Where <custom-value> is a placeholder for a hyperparameter value you can determine via sweeping or some other means and is different for each parameter.

Appending those params to the final config:

trainer:
  init:
    ...
    model:
      ...
      hidden_size: 2560
      filter_size: 10240
      num_hidden_layers: 32
      embedding_initializer:
        a: -0.04
        b: 0.04
        mean: 0.0
        name: truncated_normal
        std: 0.02
      initializer:
        a: -0.04
        b: 0.04
        mean: 0.0
        name: truncated_normal
        std: 0.02
      output_layer_initializer:
        a: -0.04
        b: 0.04
        mean: 0.0
        name: truncated_normal
        std: 0.02
      attention_type: scaled_dot_product

      # Maximal Update Parametrization (muP) Settings
      mup_base_hidden_size: 256
      mup_base_filter_size: 1024
      scale_qk_dot_by_d: True
      scale_output_logits_by_d: True
      embeddings_scale: <custom-value>
      output_logits_alpha: <custom-value>
      attention_logits_alpha: <custom-value>
      ...
    optimizer:
      adjust_learning_rate:
        embedding: <custom-value>
      AdamW: ...
    precision:
      ...
    schedulers:
    - ...
    callbacks:
      ...
  fit:
    ...

μP-Compatible Models#

GPT-2, GPT-3, Bloom, Llama, Falcon, Starcoder, and MPT with decoder-only architecture and autoregressive language modeling objective are supported by μP. As of 2.3, we are also providing beta support for GPTJ, T5, and BERT Pretrain models. μP works with different types of position embeddings such as ALiBi, RoPE, Relative and Fixed position embeddings, with efficient attention architectures like Multi-Query Attention, and activation functions such as SwiGLU.

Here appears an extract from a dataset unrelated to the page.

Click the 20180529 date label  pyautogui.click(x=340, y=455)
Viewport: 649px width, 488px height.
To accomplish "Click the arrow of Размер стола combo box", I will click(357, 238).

Please refer to the following guides for a detailed breakdown of model-specific μP params:

Implementation notes#

GPT and BERT type models are implemented based off Table 8 of the Tensor Programs V: Tuning Large Neural Networks via Zero-Shot Hyperparameter Transfer paper, while T5’s implementation is based off Table 9 in order to circumvent some conflicts with its pre-existent initialization scheme.

Best Practices#

When picking the best configuration of the μP hyperparameters from your hyperparameter sweep, it is recommended to pick top-10 configurations from the 40M base model with the best validation loss. Let’s say the goal is to transfer the hyperparameters to 13B model scale, it is advised to first transfer the hyperparameters to an intermediate sized model size such as 256M or 590M.

At the 256M or 590M scale, run training with the top-10 configs for 20 tokens per parameter and evaluate the model using a validation set. To pick the best configuration from validation loss metric, it is recommended to not just look at the lowest loss value but also the training dynamics.

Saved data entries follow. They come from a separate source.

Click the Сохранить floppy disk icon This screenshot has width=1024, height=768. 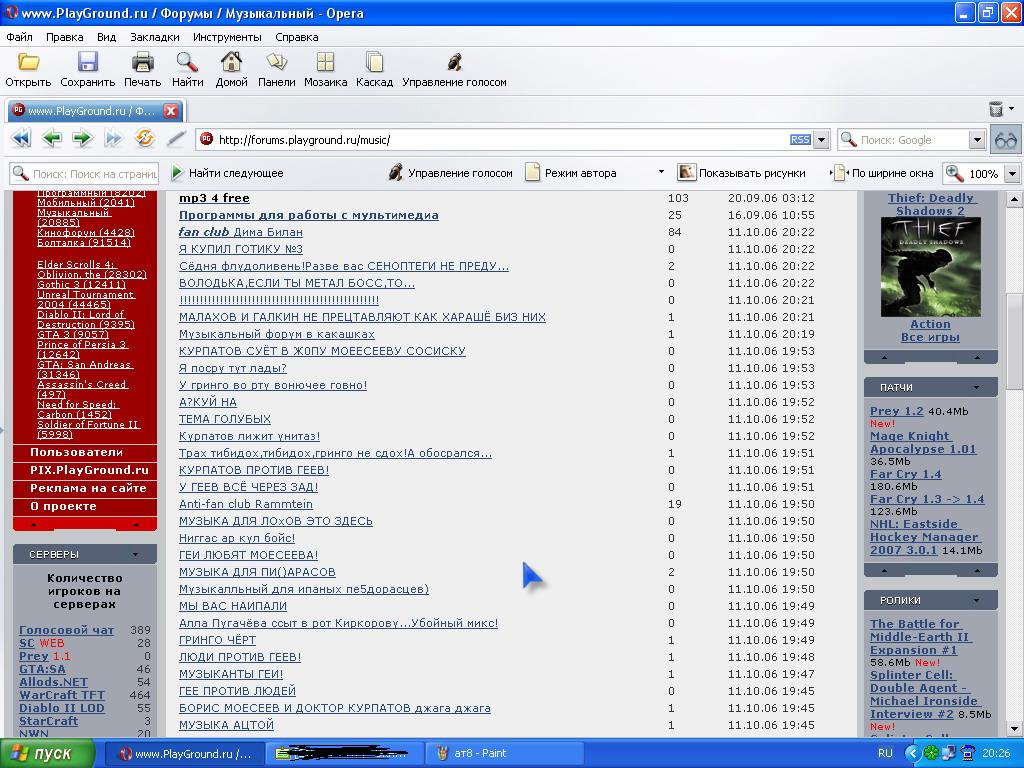pos(87,63)
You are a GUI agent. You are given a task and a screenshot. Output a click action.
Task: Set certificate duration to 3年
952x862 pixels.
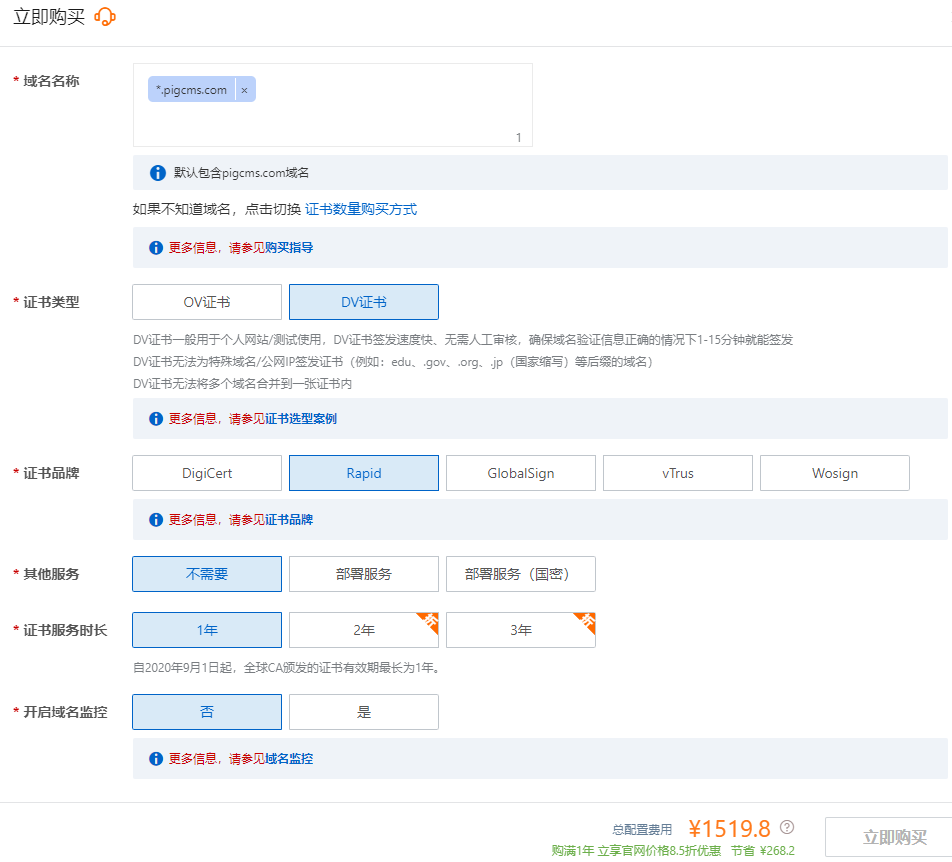coord(520,630)
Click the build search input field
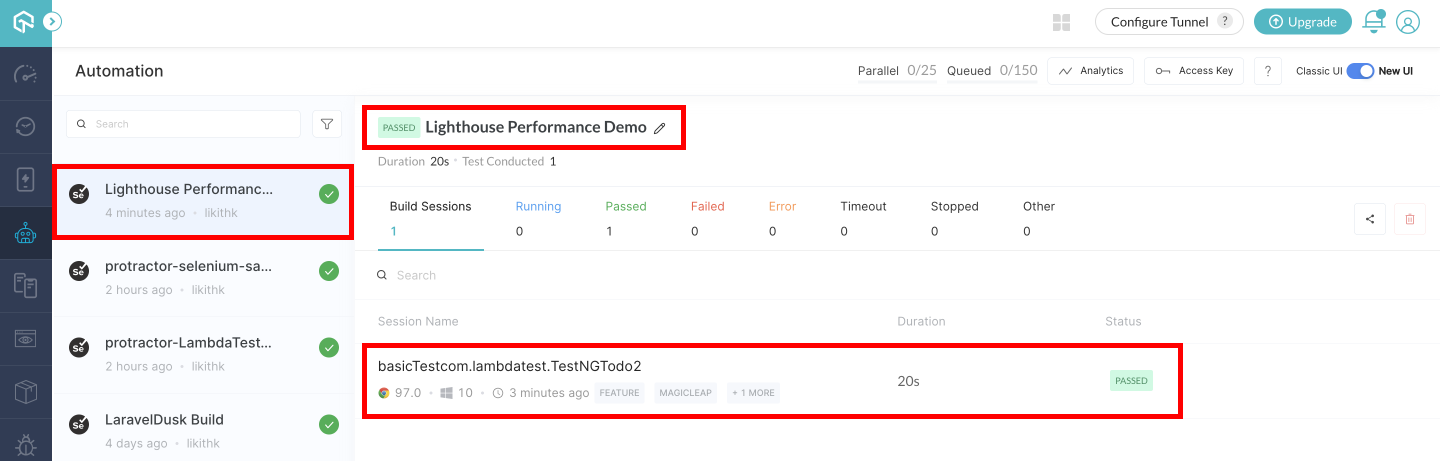 pos(190,124)
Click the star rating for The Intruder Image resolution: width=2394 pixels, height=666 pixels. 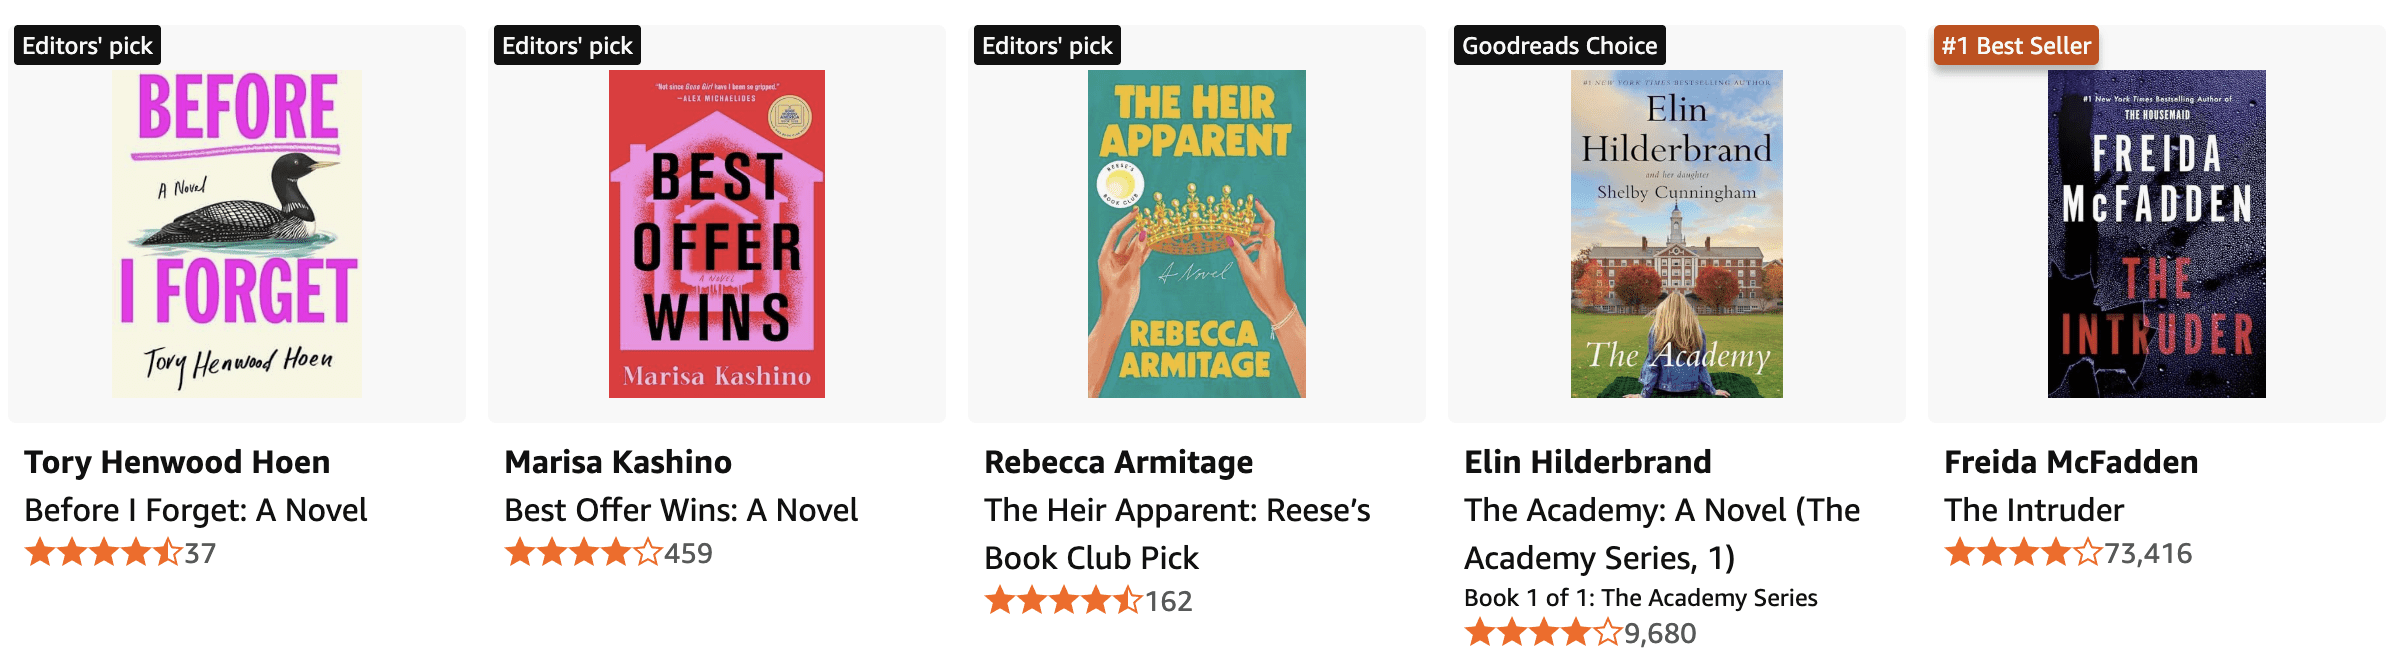point(2024,553)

In our experience, for some configurations you may see very low loss values but few instabilities in the training dynamics (which manifest as loss spikes or exploding gradient norm). In that scenario it is best to pick a configuration with second or third best validation loss which exhibit stable training dynamics.

Consult the base μP configuration for the GPT-3 model, available at 40M config. This configuration was employed internally for our hyperparameter optimization processes. Subsequently, we applied μTransfer techniques to upscale to the 256M model. For different model architectures like Llama and Falcon, it’s necessary to develop a new 40M configuration that aligns with their specific structural requirements.

If there is a significant change in the model architecture such as changing position embeddings from Relative to RoPE or ALiBi, changing activation function from GeLU to SwiGLU, it is advised to redo the hyperparameter sweep at 40M scale to pick the best configs. In such cases, using the optimal set of hyperparameters from Cerebras-GPT paper is not recommended.